**Exercise requirements**
Can you retype all the rows below word for word, leaving out the pictures?

**The records**
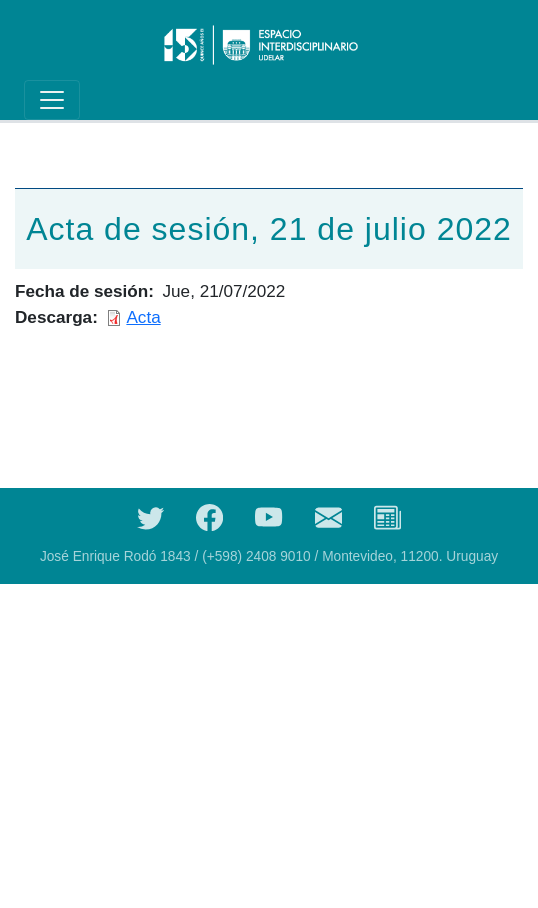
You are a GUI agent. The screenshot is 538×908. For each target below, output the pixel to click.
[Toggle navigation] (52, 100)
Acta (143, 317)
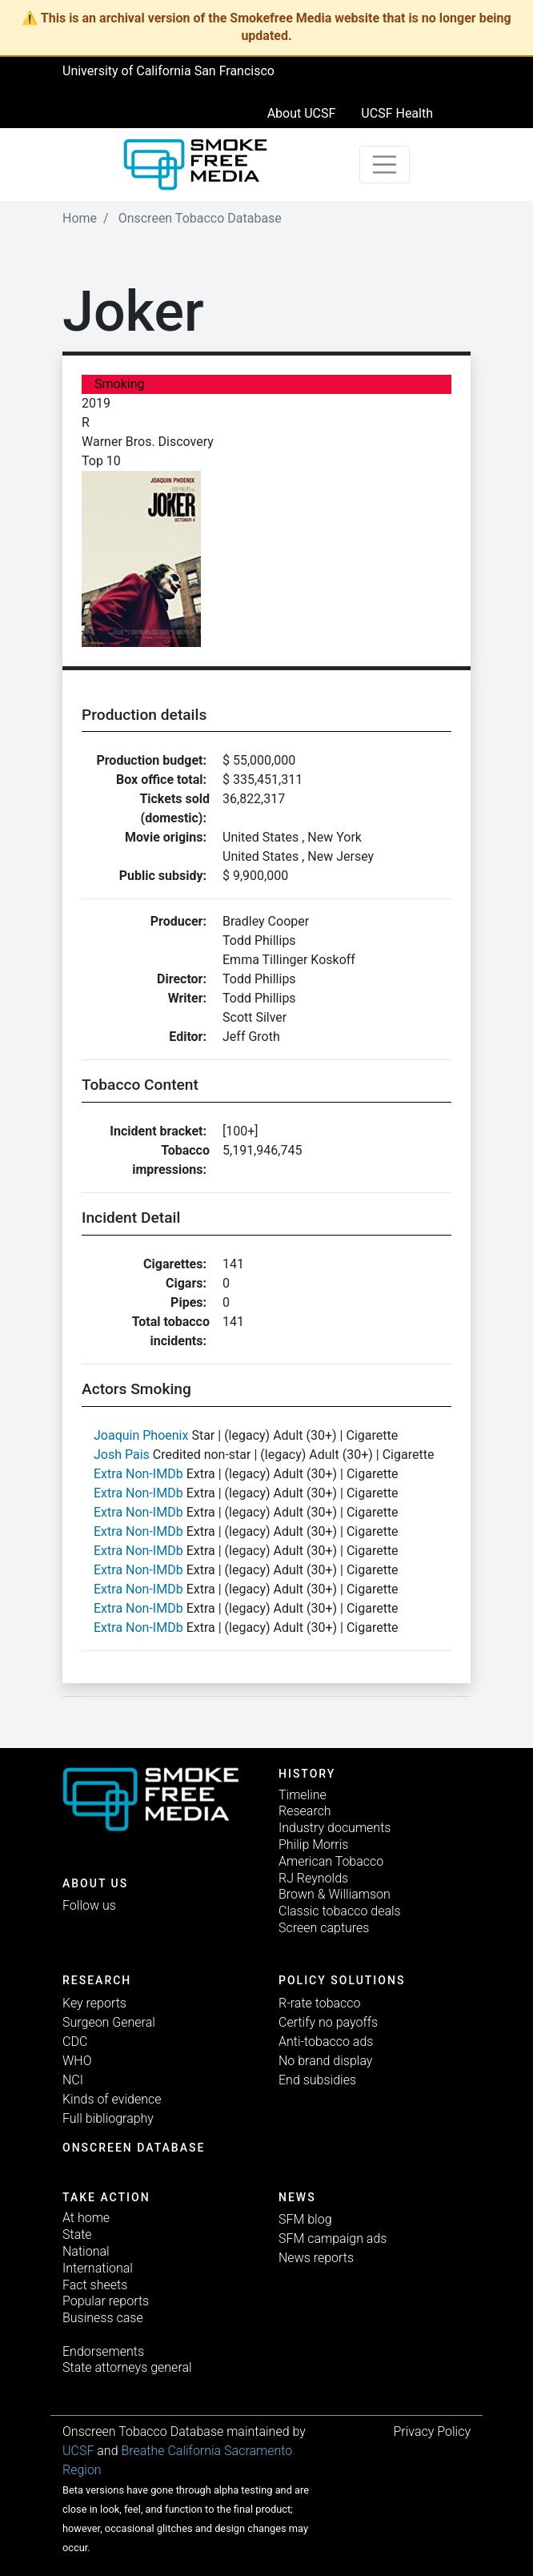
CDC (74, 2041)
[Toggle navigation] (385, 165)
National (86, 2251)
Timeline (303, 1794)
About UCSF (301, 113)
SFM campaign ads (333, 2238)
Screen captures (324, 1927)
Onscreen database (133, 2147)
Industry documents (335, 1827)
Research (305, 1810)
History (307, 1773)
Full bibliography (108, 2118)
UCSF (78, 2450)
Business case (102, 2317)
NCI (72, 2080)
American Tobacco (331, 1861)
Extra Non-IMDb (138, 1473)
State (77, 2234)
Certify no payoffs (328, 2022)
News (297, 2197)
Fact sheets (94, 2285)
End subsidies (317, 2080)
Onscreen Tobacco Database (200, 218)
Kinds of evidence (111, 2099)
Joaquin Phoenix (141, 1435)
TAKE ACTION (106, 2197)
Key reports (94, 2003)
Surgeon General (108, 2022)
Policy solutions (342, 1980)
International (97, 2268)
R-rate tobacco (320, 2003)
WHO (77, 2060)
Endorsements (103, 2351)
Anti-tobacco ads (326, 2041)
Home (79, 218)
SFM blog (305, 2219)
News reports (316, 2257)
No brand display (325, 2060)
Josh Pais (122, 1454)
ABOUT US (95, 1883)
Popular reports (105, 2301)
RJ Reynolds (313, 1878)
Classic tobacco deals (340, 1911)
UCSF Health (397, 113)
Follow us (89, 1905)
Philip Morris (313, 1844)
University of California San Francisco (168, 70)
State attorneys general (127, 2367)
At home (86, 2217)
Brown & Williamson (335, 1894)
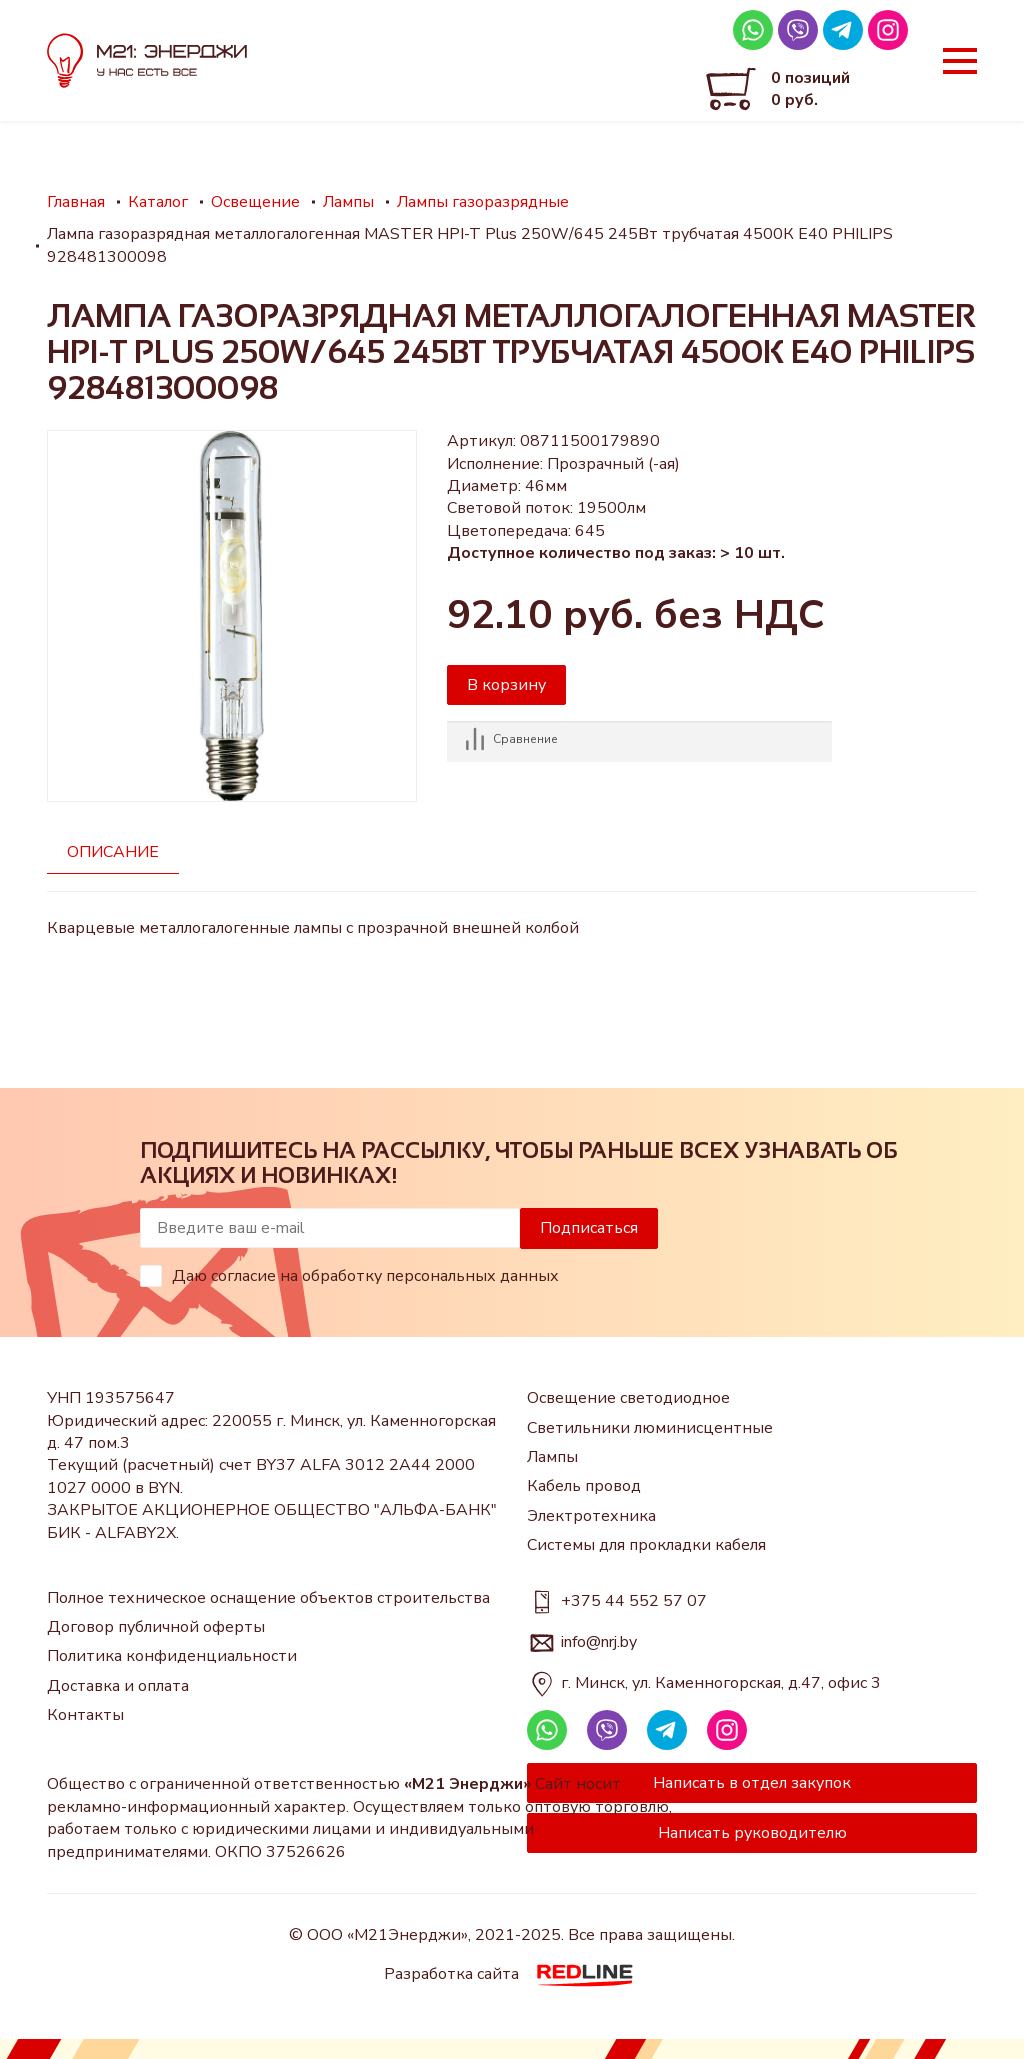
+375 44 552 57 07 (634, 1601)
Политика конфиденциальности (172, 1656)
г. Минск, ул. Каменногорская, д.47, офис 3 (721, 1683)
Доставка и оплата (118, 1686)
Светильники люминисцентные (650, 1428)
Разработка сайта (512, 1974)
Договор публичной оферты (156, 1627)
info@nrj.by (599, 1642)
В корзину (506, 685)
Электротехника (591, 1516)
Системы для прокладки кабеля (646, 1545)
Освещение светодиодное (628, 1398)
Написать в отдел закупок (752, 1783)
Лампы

**Complete answer**
You are a GUI agent. The screenshot is 538×908. For each target below, output the pixel to click.
[Toggle navigation] (52, 100)
Acta (143, 317)
CDC (74, 2041)
[Toggle navigation] (385, 165)
National (86, 2251)
Timeline (303, 1794)
About UCSF (301, 113)
SFM campaign ads (333, 2238)
Screen captures (324, 1927)
Onscreen database (133, 2147)
Industry documents (335, 1827)
Research (305, 1810)
History (307, 1773)
Full bibliography (108, 2118)
UCSF (78, 2450)
Business case (102, 2317)
NCI (72, 2080)
American Tobacco (331, 1861)
Extra Non-IMDb (138, 1473)
State (77, 2234)
Certify no payoffs (328, 2022)
News (297, 2197)
Fact sheets (94, 2285)
End subsidies (317, 2080)
Onscreen Tobacco Database (200, 218)
Kinds of evidence (111, 2099)
Joaquin Phoenix (141, 1435)
TAKE ACTION (106, 2197)
Key reports (94, 2003)
Surgeon General (108, 2022)
Policy solutions (342, 1980)
International (97, 2268)
R-rate tobacco (320, 2003)
WHO (77, 2060)
Endorsements (103, 2351)
Anti-tobacco ads (326, 2041)
Home (79, 218)
SFM blog (305, 2219)
News reports (316, 2257)
No brand display (325, 2060)
Josh Pais (122, 1454)
ABOUT US (95, 1883)
Popular reports (105, 2301)
RJ Reynolds (313, 1878)
Classic tobacco deals (340, 1911)
UCSF Health (397, 113)
Follow us (89, 1905)
Philip Morris (313, 1844)
University of California San Francisco (168, 70)
State attorneys general (127, 2367)
At home (86, 2217)
Brown & Williamson (335, 1894)
+375 44 552 57 07 (634, 1601)
Политика конфиденциальности (172, 1656)
г. Минск, ул. Каменногорская, д.47, офис 3 (721, 1683)
Доставка и оплата (118, 1686)
Светильники люминисцентные (650, 1428)
Разработка сайта (512, 1974)
Договор публичной оферты (156, 1627)
info@nrj.by (599, 1642)
В корзину (506, 685)
Электротехника (591, 1516)
Системы для прокладки кабеля (646, 1545)
Освещение светодиодное (628, 1398)
Написать в отдел закупок (752, 1783)
Лампы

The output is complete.